We observed a decrease in miR-16-5p in the exosomes from CSF in YOAD. It is known that miR-16 is also a member of the miR-15/107 gene family, targets AD-specific mRNAs, and has been explored as a potential therapeutic target in early AD [124]. Functional studies have uncovered miR-16-5p-mediated inhibition of APP, BACE1, MAPT, and NICASTRIN transcripts [124, 125] indicating that AD-relevant transcripts are directly regulated by miR-16-5p. Our findings here agree with previous observations showing a decrease of miR-16-5p in younger LOAD patient CSF compared to controls [108] and in older LOAD patient serum [44] and miR-16-2 in the CSF-derived exosomes from younger LOAD patients [46]. Previous findings also showed that miR-16-5p is decreased in LOAD hippocampus but not in CSF [42] and its decrease correlated with early Braak staging [44].

Interestingly, we did not observe a decrease in miR-16-5p in the exosomes of CSF from our LOAD cohort. This finding may be attributable to differences in the profile of CSF-derived exosomes versus whole CSF, serum, and/or brain tissue. Another possibility is that there may be age-dependent factors contributing to miRNA expression in CSF-derived exosomes. The average age of the LOAD cohort at the time of LP in the current study (75.5 ± 4.6 years) versus the previous CSF study (69.5 ± 7.3 years) differs [108]. In addition, differences exist between the average age of our LOAD and HC cohort (66.5 ± 7.7 years).
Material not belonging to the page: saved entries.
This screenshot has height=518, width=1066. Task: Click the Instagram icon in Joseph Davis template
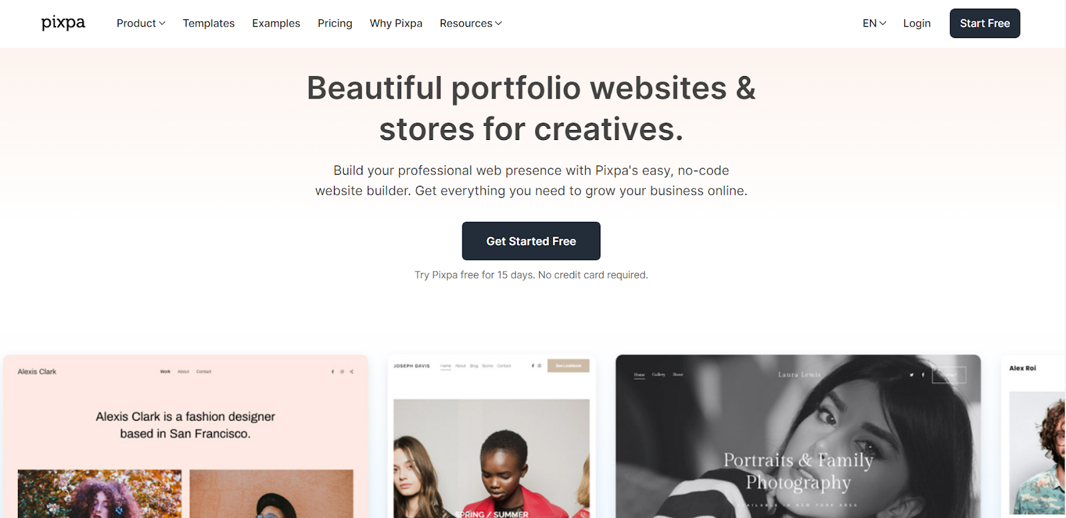(x=539, y=365)
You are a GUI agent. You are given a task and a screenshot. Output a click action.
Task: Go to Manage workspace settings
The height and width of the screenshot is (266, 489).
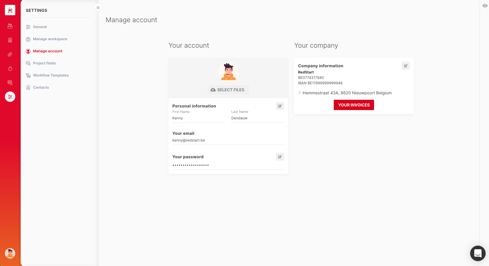point(50,39)
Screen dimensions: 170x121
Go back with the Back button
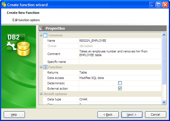108,115
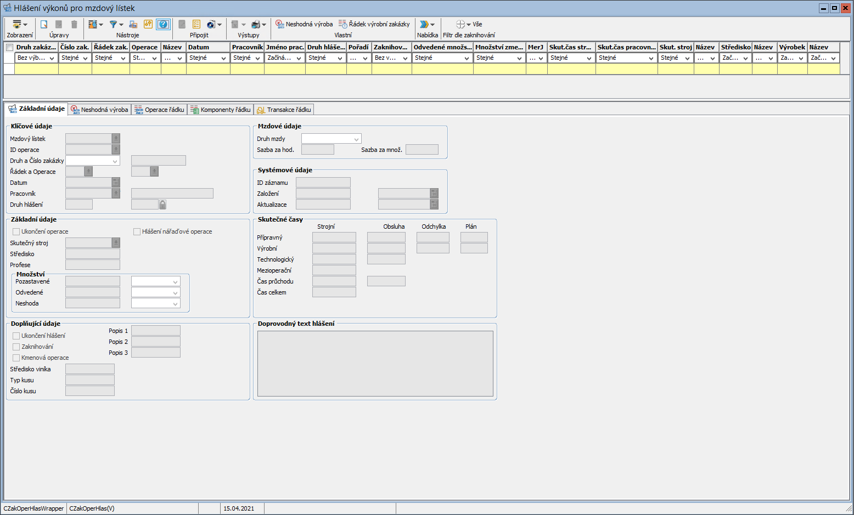Open calendar picker next to Datum field
The width and height of the screenshot is (854, 515).
[x=116, y=183]
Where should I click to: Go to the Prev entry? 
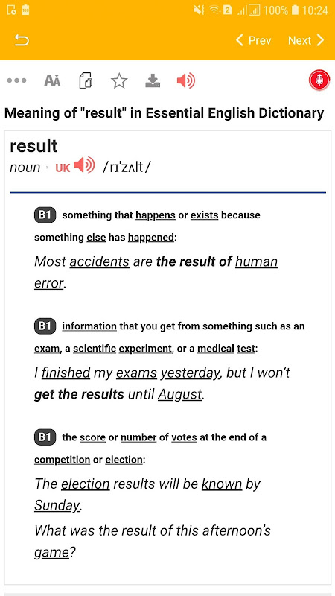click(253, 40)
Future studies will consider the longitudinal change of miR-16-5p expression and other miRNAs in AD CSF, serum, and brain tissue. Also, replication of these results in independent and other neurodegenerative disease cohorts will confirm whether a decrease in CSF exosome levels of these miRNAs is specific for younger AD patients.

Overall, this study uncovered a differential expression profile for both previously identified and novel miRNAs altered in AD and extended these findings to the exosomal compartment in CSF from YOAD and LOAD patients. The expression level of all four miRNAs effectively discriminates YOAD from HC, suggesting the potential for combinatorial value for detection of YOAD versus HC. Since these miRNAs target transcripts and pathways relevant to molecular processes underlying AD and provide some further understanding into the pathophysiological differences between YOAD and LOAD, further functional characterization of these miRNAs may offer new therapeutic avenues for patients with AD.